What needs to be done :: Please set down only the lines running from the one with "Task: Click the @RaleighBowman handle" through the last line of the entries, exactly as written and without any pictures.
-=-=-
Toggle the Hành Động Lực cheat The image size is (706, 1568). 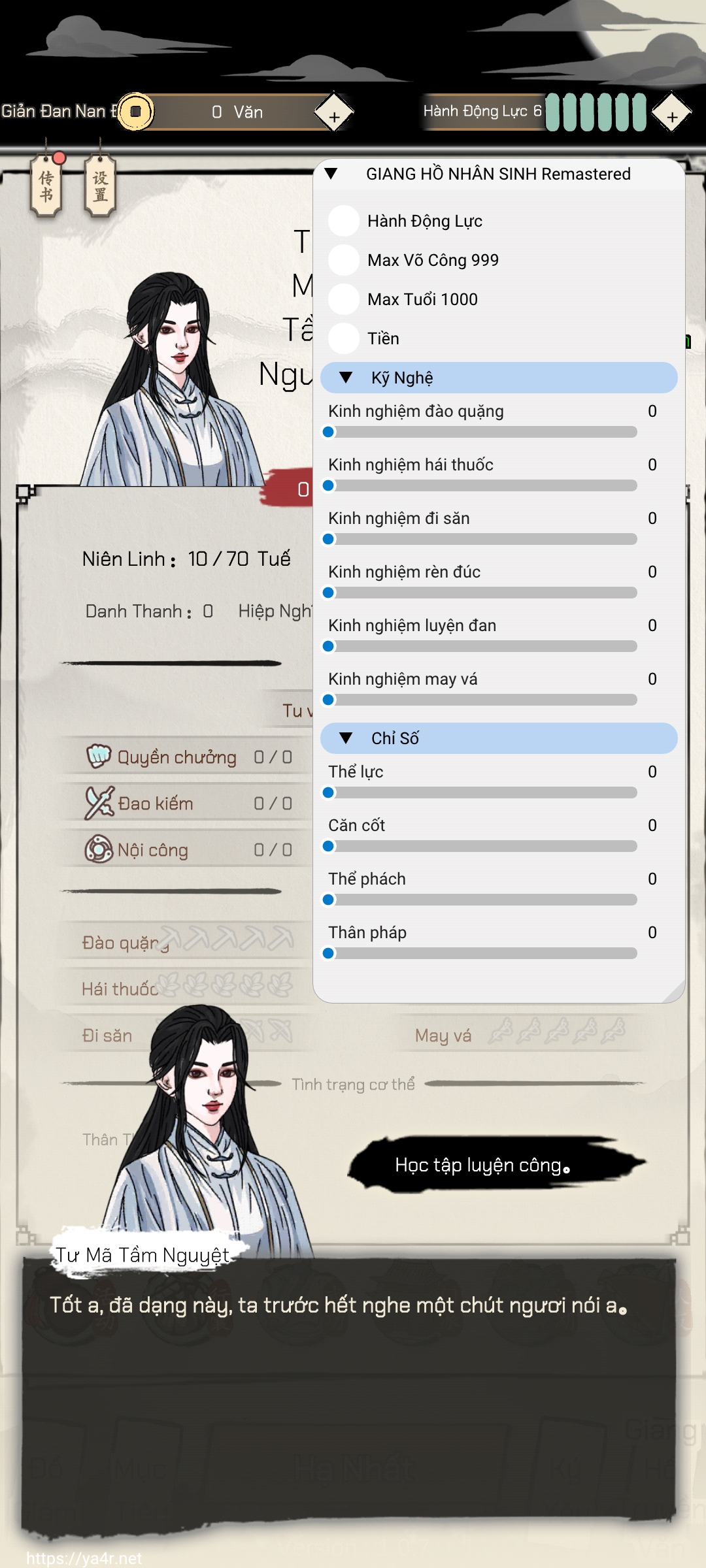point(344,221)
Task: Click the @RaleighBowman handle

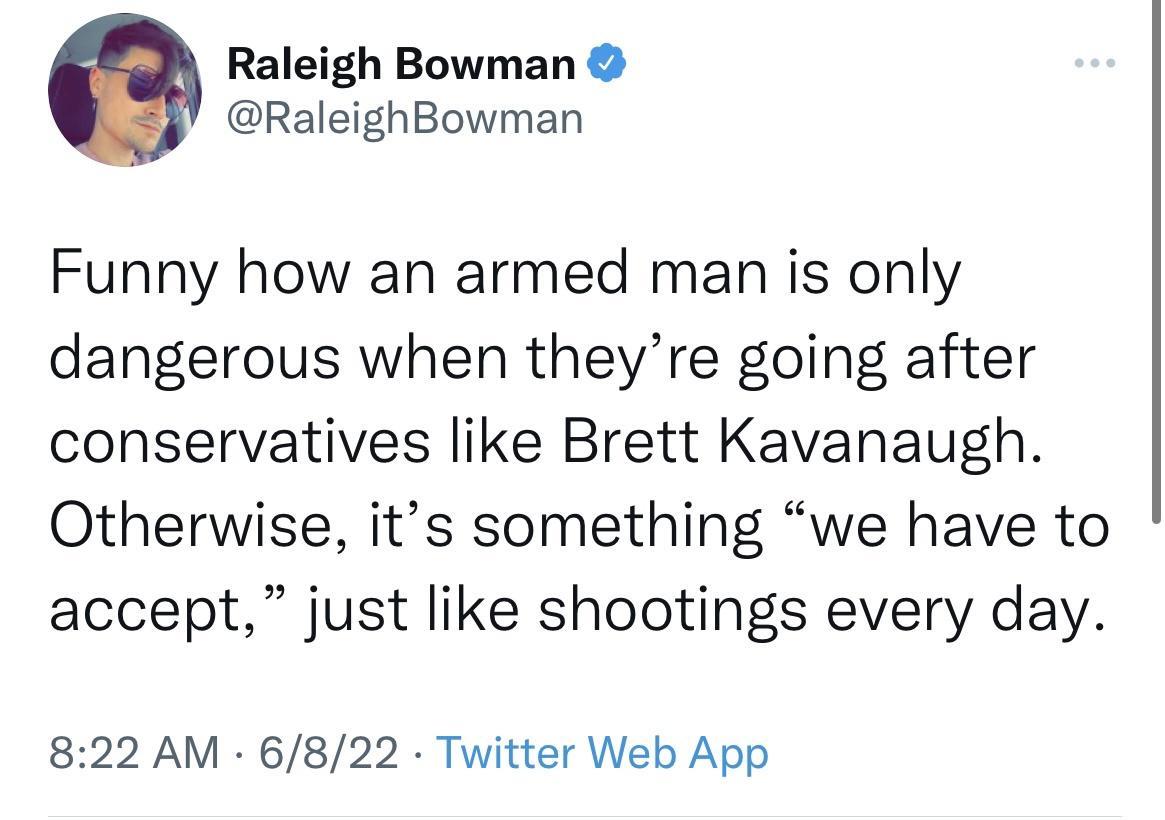Action: point(406,117)
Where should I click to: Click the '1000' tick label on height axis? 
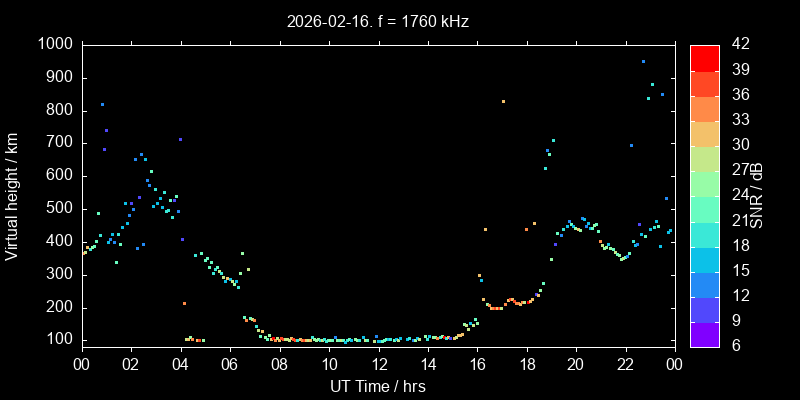point(53,44)
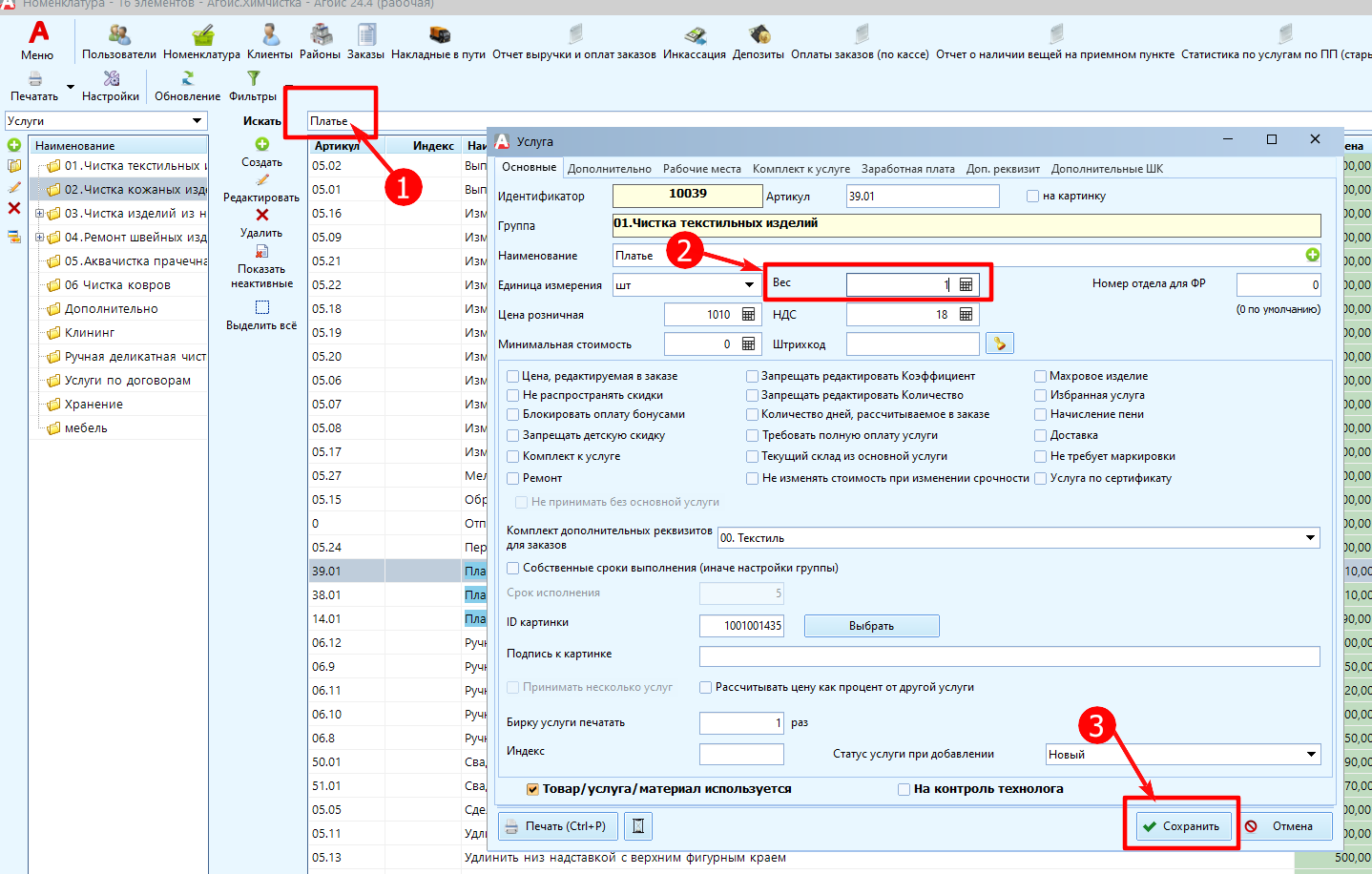Open the Инкассация toolbar icon

point(695,36)
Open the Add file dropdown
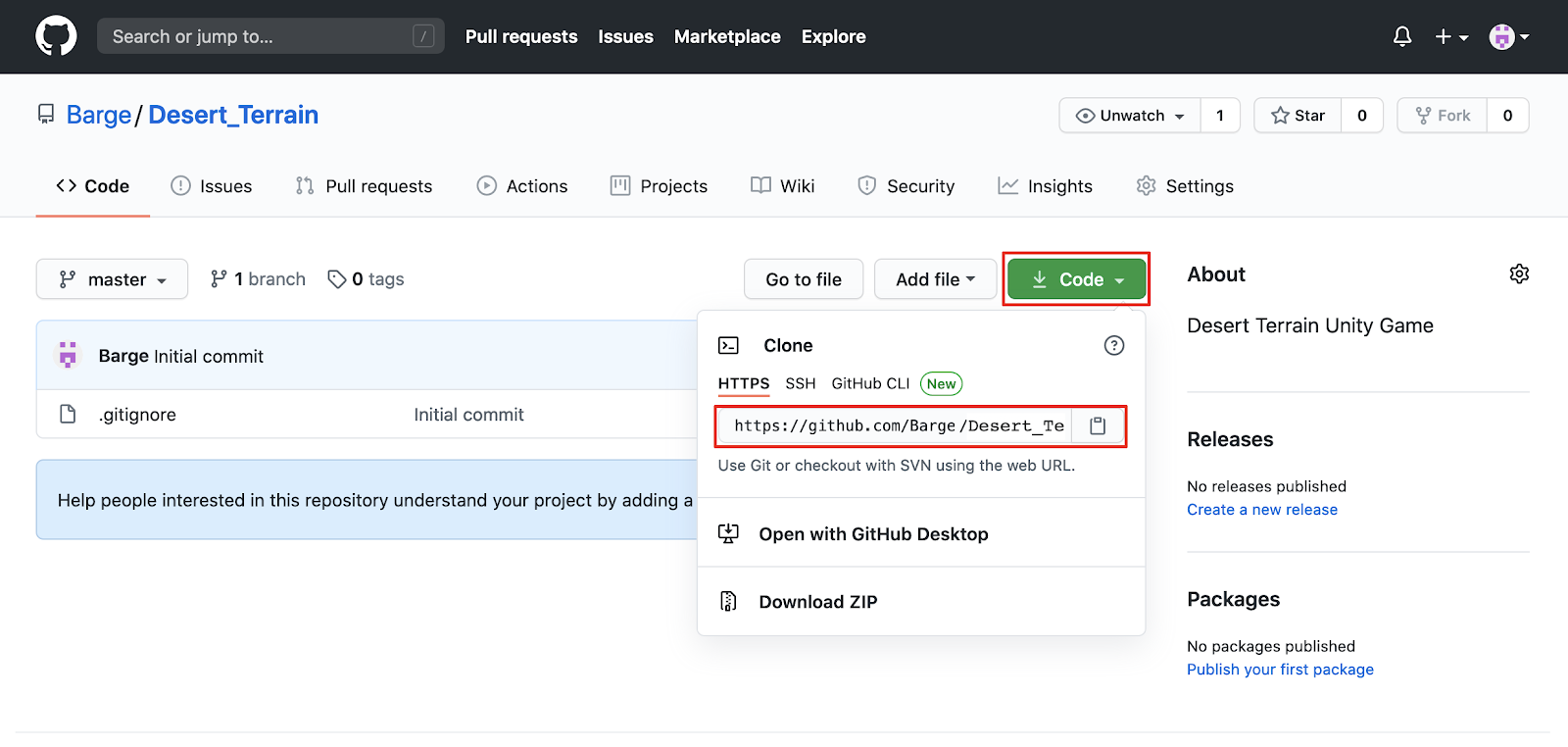1568x747 pixels. [935, 279]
-=-=-
Finished exercise ::
Task: Click the @RaleighBowman handle

Action: point(406,117)
Where should I click to: Click the '1000' tick label on height axis? 
point(53,44)
Open the Инкассация toolbar icon

point(695,36)
Open the Add file dropdown
1568x747 pixels. [935, 279]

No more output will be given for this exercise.